According to the FTC, Associated Community Services (and some related companies and individuals) called more than 67 million people using illegal pre-recorded messages. Those messages falsely claimed the money would go to support breast cancer patients, the families of children with cancer, homeless veterans, and other people in need. In reality, the FTC says that almost none of the more than $110 million donated between 2016 and 2018 went to help those causes.
Federal Trade Council
Trust and Transparency
Even when the legalities of fundraising are adhered to, success is rarely achieved on any scale without a huge marketing drive. So the establishment of a trust fund to raise public money would need to be planned out very carefully.
Compliance is critically important for both the organisation and the donors, before the initial appeal for funds is launched. Twelve states require organisations to make a disclosure when dealing with donors that they have complied with state registration laws.
I would expect any reputable fundraising organisation to do this as a matter of course to build trust and encouragement to potential donors.
Final Thoughts
Any organisation that fails to register should be prepared to state the reasons why it has not done so. Otherwise, it can expect to be considered dubious and is unlikely to attract a meaningful number of donors.
Public trust and confidence will only be strengthened if transparency and sufficient information are provided. This will enable the public to make an informed decision whether or not to contribute.
Thank you Sandra. As usual, from you, very measured and reasoned comments. I am not sure why the Alexanders would bring a civil action that could cost them $$$$’s. JA is bankrupt therefore could offer no defence. They win and get nothing. PR blunder – definitely. I have always believed Nurmi to be insipid and less than convincing. I wouldn’t want him defending me that’s for sure. regards James.

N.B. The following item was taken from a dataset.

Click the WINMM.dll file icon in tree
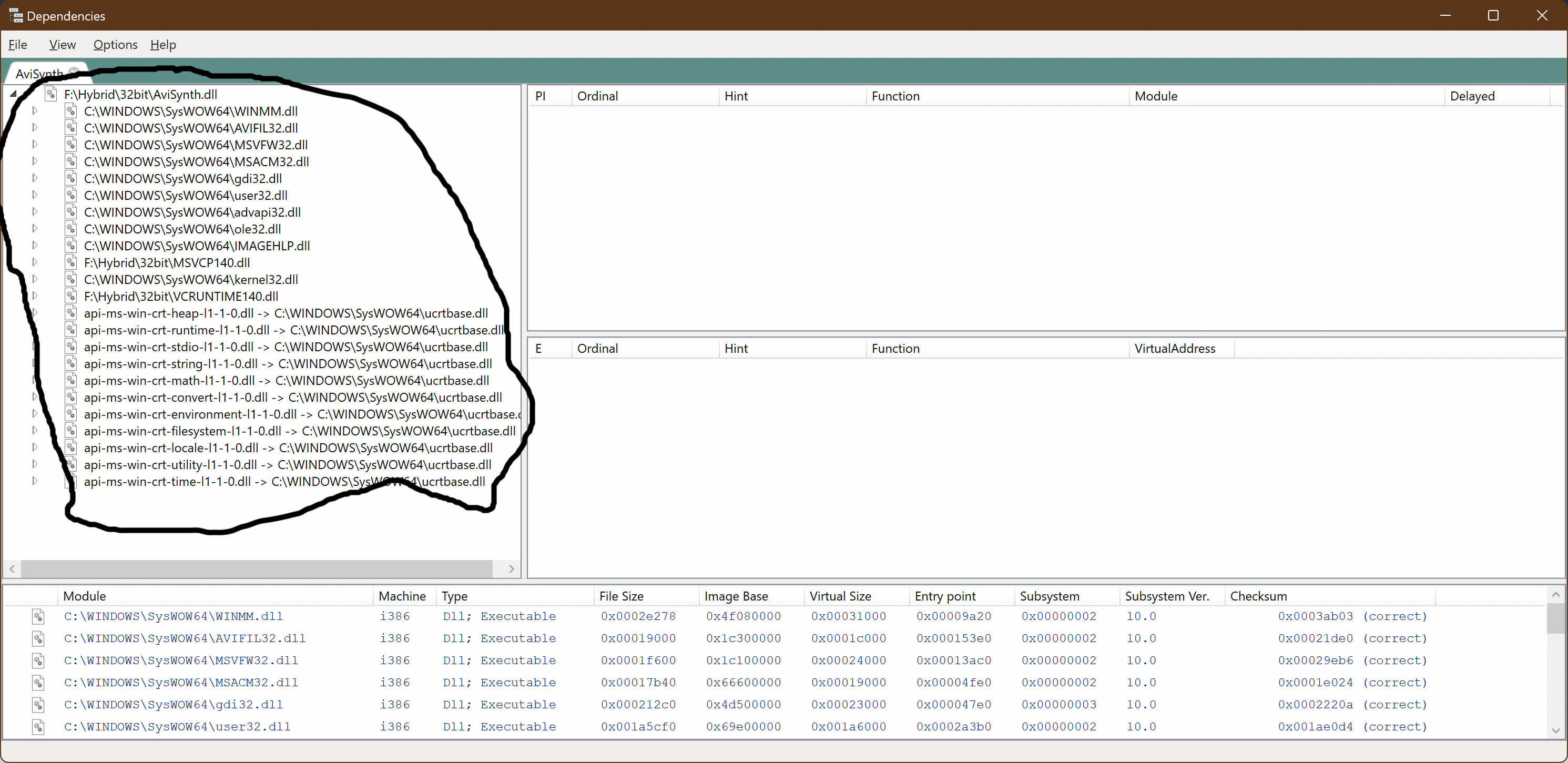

Very interesting research, James. While an “irrevocable trust” can be a sound, protective measure, the emphasis on such seems to be putting the cart before the horse. Plus, at least to me, it gives the impression that the fear of what the Alexanders might win in a civil case is greater than their believe in Jodi’s need and legal right to collect donations for her appeal. It’s an unfortunate, but not fatal, public relations blunder, as I see it. However, I have also never believed any attorney worth his or her salt would take this case for a retainer, but would take it either gratis or for some type of future payment. Hopefully, the court is going to allow her to drop Nurmi, which I think is an excellent move. Jodi’s motion makes me believe she is very rational and very determined. I was glad to see it. Thanks for the research, James. I believe Jodi’s collective voices of support are getting stronger and stronger, no matter the differences in how that “support” is stated at times. She needs all of them. And so do others who have and will stand to suffer such egregious injustice in the future.